Task item ->
Report each line of the entries that contains the word "Firming", copied in full.

[Collected data]
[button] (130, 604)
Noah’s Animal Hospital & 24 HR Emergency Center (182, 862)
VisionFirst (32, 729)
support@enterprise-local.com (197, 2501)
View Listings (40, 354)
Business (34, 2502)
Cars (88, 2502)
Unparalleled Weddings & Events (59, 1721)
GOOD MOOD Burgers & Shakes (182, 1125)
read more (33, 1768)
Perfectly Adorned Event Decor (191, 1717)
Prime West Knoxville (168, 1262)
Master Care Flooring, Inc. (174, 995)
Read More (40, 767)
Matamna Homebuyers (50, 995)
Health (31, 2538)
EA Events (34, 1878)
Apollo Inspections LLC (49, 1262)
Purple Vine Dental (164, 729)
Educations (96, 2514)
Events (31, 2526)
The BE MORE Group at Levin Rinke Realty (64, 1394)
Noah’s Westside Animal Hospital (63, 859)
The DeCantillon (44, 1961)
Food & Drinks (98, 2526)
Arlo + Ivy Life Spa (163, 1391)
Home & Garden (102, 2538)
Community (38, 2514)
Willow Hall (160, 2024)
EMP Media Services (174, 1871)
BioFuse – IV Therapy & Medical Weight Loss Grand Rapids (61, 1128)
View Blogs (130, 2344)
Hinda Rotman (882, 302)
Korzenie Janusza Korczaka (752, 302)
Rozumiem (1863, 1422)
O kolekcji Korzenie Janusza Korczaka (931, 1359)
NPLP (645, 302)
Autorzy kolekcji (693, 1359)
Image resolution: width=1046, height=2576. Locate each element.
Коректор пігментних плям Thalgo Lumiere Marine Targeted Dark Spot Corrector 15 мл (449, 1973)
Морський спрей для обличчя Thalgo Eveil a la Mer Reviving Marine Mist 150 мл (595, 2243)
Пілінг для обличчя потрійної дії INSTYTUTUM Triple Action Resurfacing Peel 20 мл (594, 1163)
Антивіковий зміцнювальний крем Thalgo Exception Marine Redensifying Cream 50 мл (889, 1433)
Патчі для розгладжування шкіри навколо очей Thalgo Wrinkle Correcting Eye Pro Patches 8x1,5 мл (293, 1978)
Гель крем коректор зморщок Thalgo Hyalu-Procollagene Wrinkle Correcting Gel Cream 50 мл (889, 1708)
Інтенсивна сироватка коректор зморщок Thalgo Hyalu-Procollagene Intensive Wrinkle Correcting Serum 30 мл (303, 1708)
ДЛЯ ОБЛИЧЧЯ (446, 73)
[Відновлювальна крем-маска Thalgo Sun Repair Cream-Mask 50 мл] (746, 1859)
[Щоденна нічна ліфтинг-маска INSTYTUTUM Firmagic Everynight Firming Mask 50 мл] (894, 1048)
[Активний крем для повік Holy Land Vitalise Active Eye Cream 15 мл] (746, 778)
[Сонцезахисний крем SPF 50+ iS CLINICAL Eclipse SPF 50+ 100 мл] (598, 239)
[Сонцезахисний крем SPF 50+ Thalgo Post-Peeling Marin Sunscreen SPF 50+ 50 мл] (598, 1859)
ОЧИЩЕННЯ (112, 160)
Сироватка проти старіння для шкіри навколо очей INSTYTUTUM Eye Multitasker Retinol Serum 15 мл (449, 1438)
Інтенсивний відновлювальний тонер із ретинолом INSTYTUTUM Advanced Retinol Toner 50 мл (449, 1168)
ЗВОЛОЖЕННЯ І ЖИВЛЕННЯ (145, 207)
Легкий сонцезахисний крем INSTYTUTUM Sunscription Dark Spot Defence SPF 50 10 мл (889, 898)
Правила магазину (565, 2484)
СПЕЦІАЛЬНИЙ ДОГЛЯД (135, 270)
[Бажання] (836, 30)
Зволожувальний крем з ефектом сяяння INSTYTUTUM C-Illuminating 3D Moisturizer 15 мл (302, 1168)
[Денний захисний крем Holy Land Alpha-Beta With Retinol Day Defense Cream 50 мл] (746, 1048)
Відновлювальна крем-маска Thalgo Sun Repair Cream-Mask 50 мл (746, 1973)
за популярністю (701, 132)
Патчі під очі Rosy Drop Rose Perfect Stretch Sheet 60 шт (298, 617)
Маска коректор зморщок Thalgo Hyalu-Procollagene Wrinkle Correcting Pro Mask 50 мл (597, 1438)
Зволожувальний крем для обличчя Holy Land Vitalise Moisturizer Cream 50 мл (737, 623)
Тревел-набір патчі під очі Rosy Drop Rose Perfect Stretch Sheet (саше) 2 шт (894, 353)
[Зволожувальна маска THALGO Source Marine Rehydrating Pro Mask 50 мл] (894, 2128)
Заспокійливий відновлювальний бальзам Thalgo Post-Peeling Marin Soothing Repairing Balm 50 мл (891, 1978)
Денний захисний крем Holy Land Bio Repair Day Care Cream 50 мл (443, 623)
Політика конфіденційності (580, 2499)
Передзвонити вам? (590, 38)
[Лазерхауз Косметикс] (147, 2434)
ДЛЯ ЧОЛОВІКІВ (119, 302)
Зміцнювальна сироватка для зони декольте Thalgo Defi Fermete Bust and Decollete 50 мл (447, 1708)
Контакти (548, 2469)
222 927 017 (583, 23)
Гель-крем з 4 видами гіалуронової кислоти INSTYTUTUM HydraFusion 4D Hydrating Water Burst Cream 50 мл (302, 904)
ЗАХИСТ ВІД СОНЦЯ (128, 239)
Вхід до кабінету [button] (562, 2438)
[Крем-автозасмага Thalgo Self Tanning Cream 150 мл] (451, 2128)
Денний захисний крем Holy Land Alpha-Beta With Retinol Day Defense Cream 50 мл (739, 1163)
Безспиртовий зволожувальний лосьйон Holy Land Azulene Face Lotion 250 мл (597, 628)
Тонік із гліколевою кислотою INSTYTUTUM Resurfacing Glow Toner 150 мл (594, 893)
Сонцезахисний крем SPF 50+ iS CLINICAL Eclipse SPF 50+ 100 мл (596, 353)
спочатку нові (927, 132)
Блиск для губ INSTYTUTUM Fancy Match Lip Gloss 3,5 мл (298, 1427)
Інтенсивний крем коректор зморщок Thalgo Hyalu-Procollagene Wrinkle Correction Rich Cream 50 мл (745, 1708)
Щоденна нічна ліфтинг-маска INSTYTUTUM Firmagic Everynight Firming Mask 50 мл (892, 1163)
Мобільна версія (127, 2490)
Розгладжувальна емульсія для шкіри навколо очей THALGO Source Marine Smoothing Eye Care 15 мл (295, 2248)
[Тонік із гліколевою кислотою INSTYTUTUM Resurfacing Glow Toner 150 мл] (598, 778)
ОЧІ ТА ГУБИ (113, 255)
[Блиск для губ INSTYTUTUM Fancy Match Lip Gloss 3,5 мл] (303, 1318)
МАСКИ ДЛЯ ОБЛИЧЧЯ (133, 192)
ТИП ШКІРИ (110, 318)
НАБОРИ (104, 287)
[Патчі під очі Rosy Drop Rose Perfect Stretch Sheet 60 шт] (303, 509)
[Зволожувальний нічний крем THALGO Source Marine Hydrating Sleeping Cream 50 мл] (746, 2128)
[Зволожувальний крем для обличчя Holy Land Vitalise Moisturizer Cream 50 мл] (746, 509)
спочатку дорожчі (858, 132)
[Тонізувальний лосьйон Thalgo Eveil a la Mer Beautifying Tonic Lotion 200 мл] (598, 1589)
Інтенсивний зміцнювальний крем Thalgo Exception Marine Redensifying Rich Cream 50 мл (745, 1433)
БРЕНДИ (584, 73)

Expected answer ->
[Щоденна нічна ліфтинг-маска INSTYTUTUM Firmagic Everynight Firming Mask 50 мл] (894, 1048)
Щоденна нічна ліфтинг-маска INSTYTUTUM Firmagic Everynight Firming Mask 50 мл (892, 1163)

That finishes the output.